Twelve noon? For a rugby match? Only a few hours after you've finished up drinking, dancing, sleazing and sweating the night away at a ball in the Clarion which - in fairness - was in aid of charity and therefore could justify any amount of porter consumption?

You heard me right. This wasn't going to be pretty for anyone involved, particularly the unfortunate second rows packing down behind me for the next hour and a half.

McGoo and I left our bunker on Ballinacurra for what should have been the short walk to Greenfields where we were scheduled to play Young Munsters. Unfortunately our bearings seemed to have been still a little discombobulated when we set off and we ended up getting quite lost in Ballinacurra, looking for a rugby pitch that we've each played on maybe 20 times over the years.

Thankfully, before long we recognised the backside of the Catholic Institute on our travels which we then circumnavigated to get back on track. Coynie had rang us by this point to say that he was on his way and was feeling as fresh as a daisy because he'd spent the previous night at home, taking it easy. The degenerate.

Any hope myself and the equally red-eyed, dry-throated McGoo had of taking it easy on the bench vanished when we walked in the door to see that - including our good selves - there were only 13 players.

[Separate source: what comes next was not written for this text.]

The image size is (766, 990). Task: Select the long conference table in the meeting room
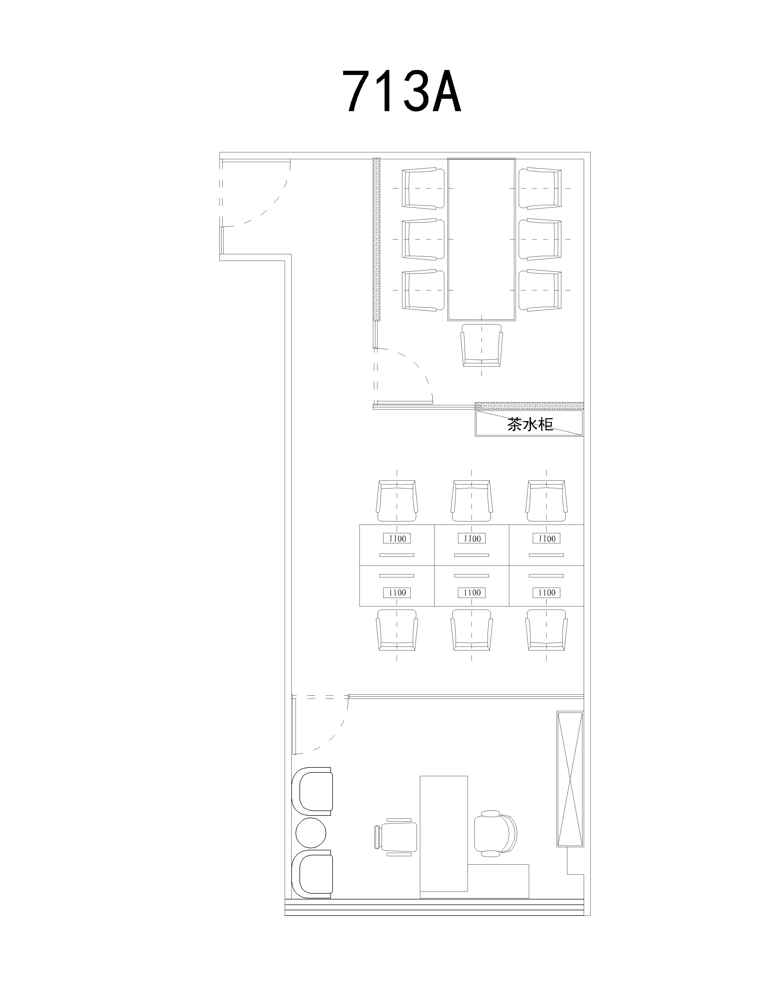coord(482,239)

One more was coming, we were told, and chances are we would have to play the whole game with just 14 men.

"The ref won't allow this, it's madness. Isn't there some rule about having to have a full team?" I thought.

Not so, as it turns out. The referee came over to us just before kick off to ask if we had any more players coming and, upon hearing our answer, let out a very audible snigger and a "fair play to ye lads" but did not call off the game.

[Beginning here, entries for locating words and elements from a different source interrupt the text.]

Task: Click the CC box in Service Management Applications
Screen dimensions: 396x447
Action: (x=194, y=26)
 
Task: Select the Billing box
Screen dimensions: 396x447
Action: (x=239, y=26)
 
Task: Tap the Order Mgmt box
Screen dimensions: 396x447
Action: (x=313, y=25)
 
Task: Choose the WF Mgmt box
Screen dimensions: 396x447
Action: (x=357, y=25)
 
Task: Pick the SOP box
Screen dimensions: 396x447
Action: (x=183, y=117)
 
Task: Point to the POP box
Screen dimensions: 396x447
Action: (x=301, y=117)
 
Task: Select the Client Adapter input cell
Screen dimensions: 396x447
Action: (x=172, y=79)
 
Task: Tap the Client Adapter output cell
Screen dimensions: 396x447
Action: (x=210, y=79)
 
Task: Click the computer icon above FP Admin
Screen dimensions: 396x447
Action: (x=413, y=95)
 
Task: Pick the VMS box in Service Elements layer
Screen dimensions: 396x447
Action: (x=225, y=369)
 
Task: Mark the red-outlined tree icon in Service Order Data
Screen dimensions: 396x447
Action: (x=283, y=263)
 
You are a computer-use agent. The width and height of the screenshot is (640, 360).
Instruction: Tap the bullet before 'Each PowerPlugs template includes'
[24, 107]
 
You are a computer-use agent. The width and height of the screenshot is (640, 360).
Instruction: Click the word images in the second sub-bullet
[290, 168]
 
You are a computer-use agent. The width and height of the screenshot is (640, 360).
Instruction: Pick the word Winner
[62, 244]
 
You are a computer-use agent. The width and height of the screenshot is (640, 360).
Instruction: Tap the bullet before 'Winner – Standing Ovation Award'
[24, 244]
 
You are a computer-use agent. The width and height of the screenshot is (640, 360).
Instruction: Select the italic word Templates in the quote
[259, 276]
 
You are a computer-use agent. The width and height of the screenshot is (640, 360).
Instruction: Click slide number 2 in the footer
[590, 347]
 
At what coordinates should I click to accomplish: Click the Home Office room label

Off he trotted to get things underway while I stood there just sneering at him, like he was the Governer who could have saved me from the chair but said he'd watch me sizzle instead because it'd be better craic. The monster.

So, like a heavily wounded and outnumbered army, we took to war with about as much chance of winning as Maggie Thatcher in a 12-rounder with Floyd Mayweather.

But, like a team of highly-motivated hobos, we hassled them like a persistent wife, hit rucks as if there was chocolate in the middle, and despite our numerical disadvantage stayed in touch - and for a while, ahead of - Munsters.

Now wouldn't it be lovely if this story finished with us achieving an impossible victory? Well, unfortunately it was not to be but a final scoreline of 33-26 wasn't too shabby at all considering the various numerical, organisational and sobriety issues on our side.

And if Munster's close loss to the All Blacks in November is anything to go by, moral victories are still hugely appreciated in these parts so we can hold our heads high. I just can't help thinking what we could have done with 15.

1 comment:

Anonymous said...

not a bad result considering the previous night excessess.